Description
It is one thing to look at the beauty of the gigantic and exotic Brazilian city of Manaus as a tourist; it is quite another to go to him as a pilgrim, in search of salvation and harbor, to choose to be his inhabitant. In both cases, however, the journey is long and much of it passes by water. Water - this old symbol of the road and salvation - is a major element in the works of Bulgarian photographer Rumen Koynov, who lives in Manaus. Perhaps this is why it seems appropriate to me that this album begins with a series of lyrical waterscapes.

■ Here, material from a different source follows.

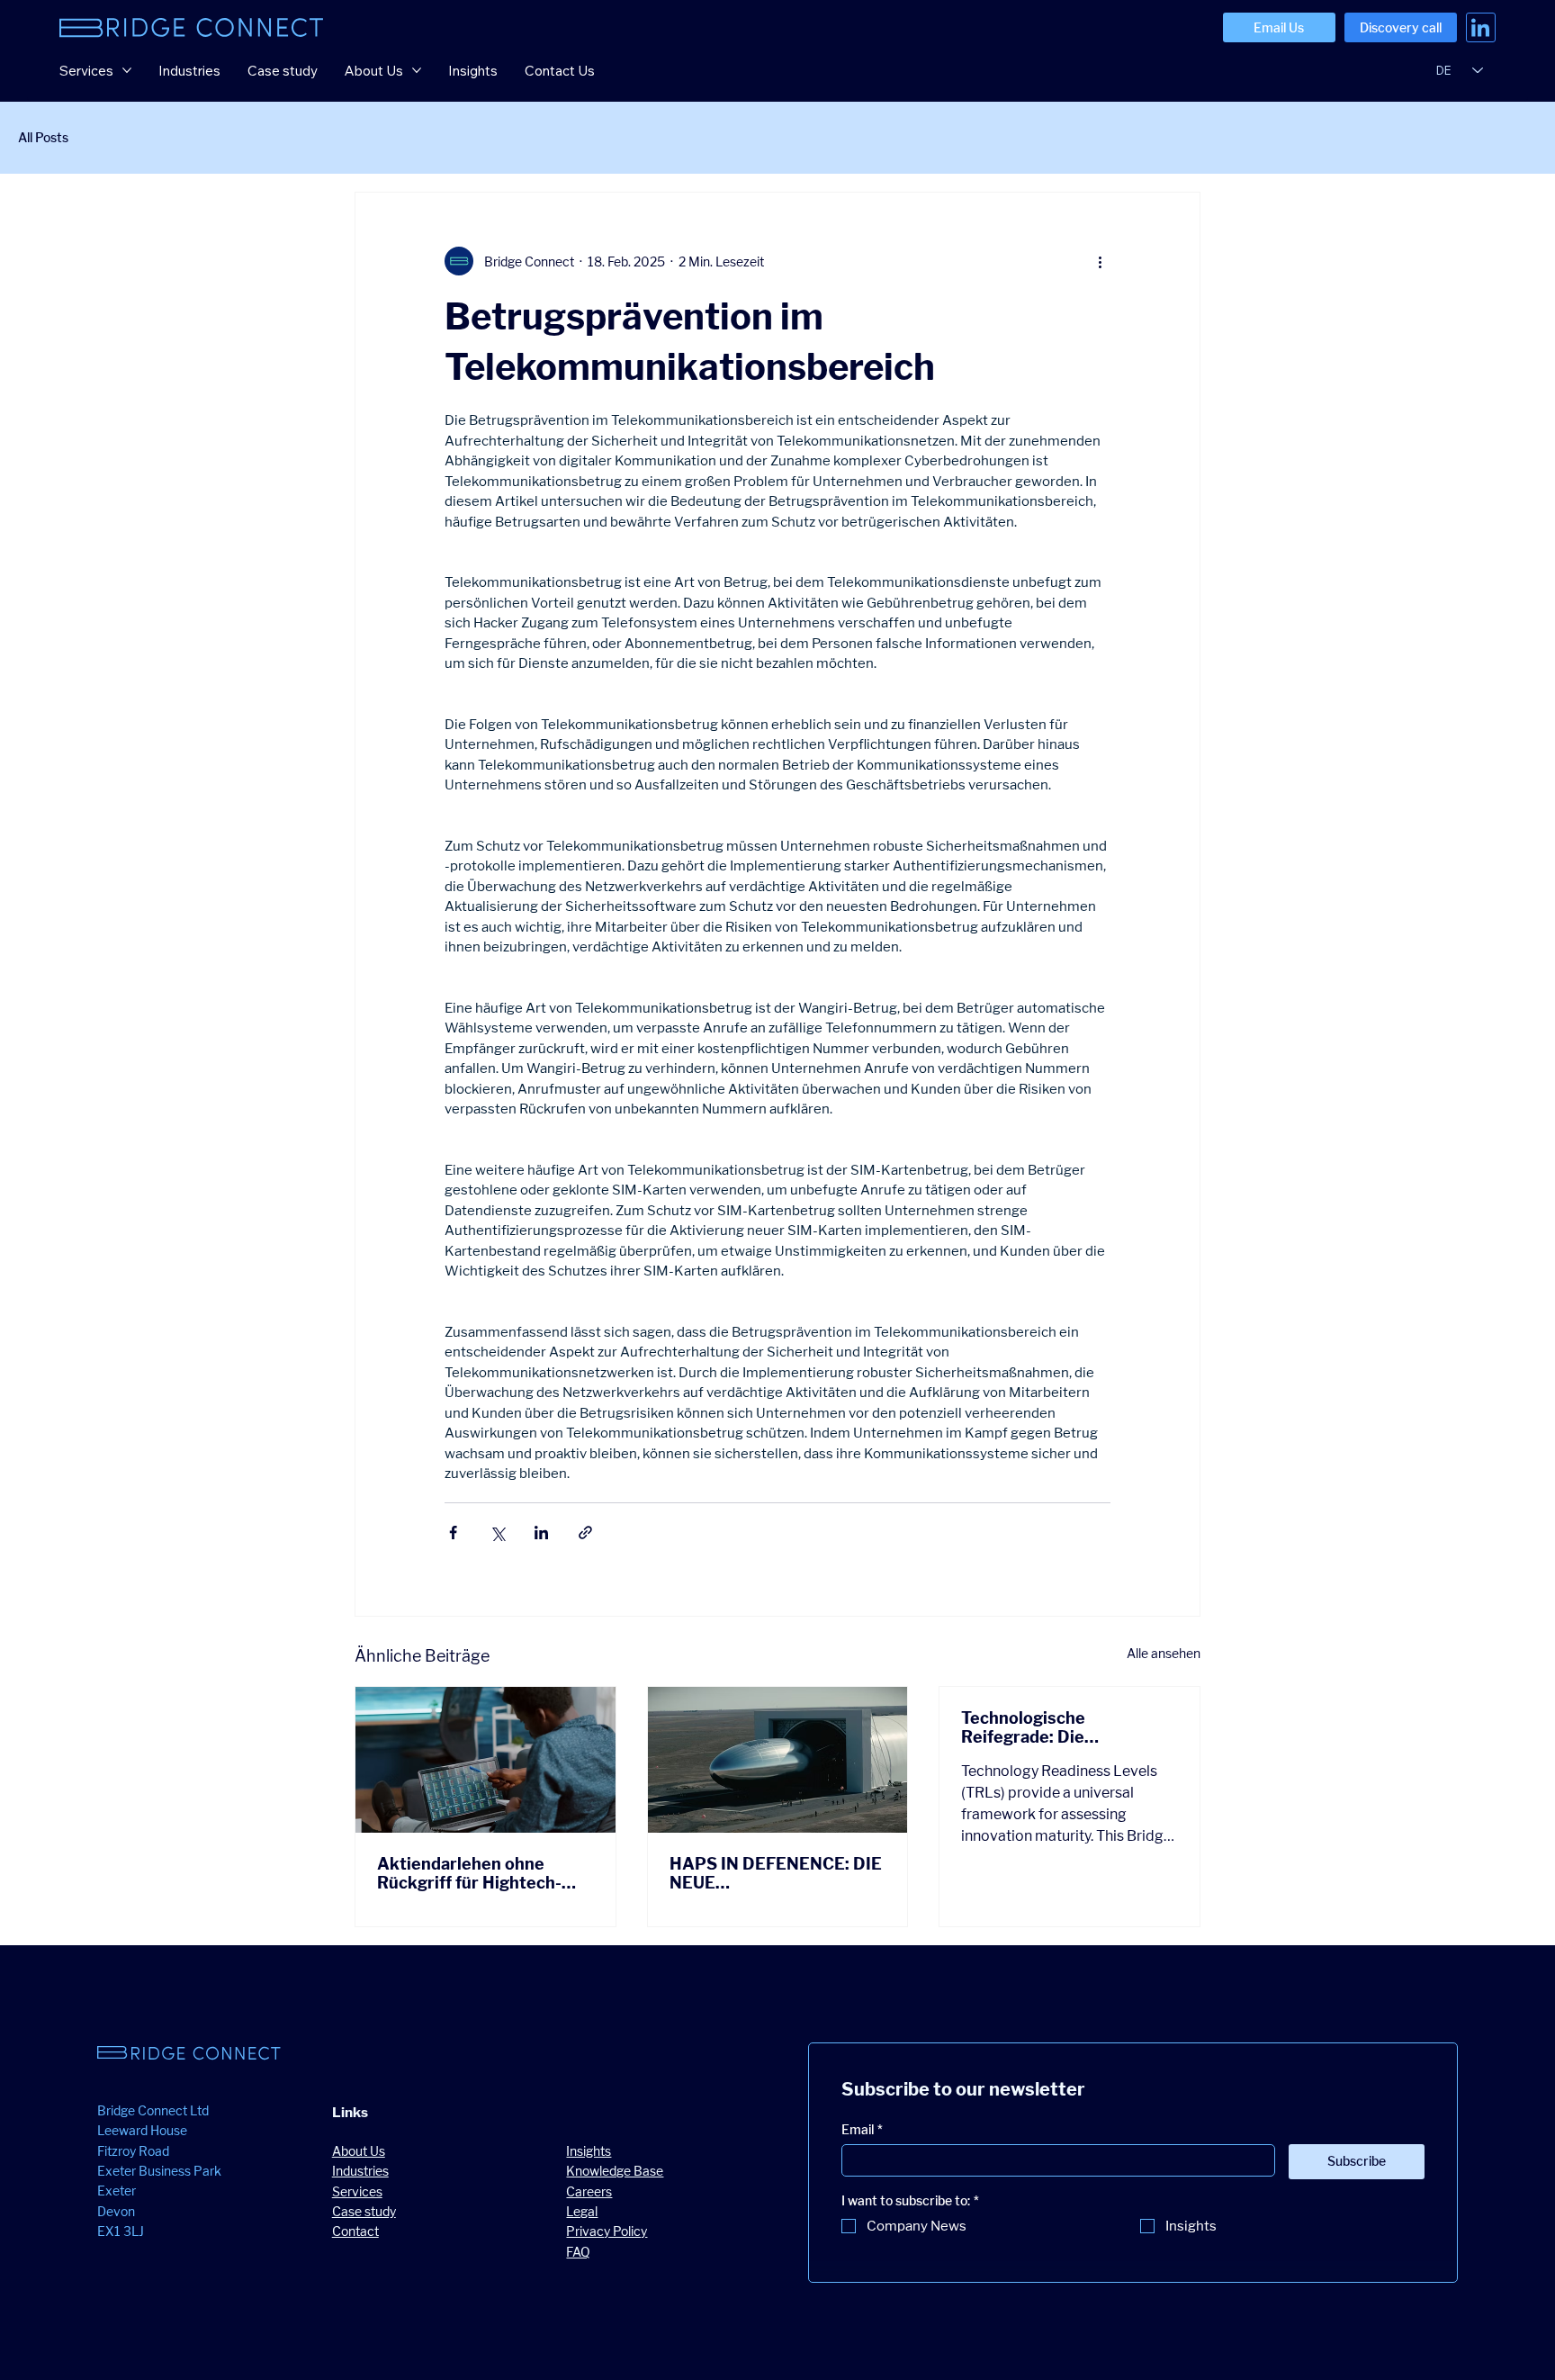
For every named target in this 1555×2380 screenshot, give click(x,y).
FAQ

Like the paintings of The Flood and the Third Day of Creation by Hieronymus Bosch, many of Rumen Koynov's compositionally clearer photographs are saturated with an almost ascetic sense of all-encompassing loneliness.
Water is really everywhere in the Amazon - it conquers, penetrates, seeps - it is everything. . . or just about anything. It is the air you can drown in, and the thin but dense, cocoon-like moist shell that surrounds every surface. It even rules over human movements, relentlessly slowing them down in the blazing rays of the sun. It is easy to see that Rumen Koynov is in love with everything that is carried by water ...
Still, I think if Rumen's photographs were colorful, they could hardly convey the grandeur of this liquid nature. The reason, at least in part, is the intensity of the light near the Equator, which, broken through the very humid air and enhanced by the specific additional radiation of the wet surfaces, falsifies the eye, sometimes blurring the view and sometimes blinding it.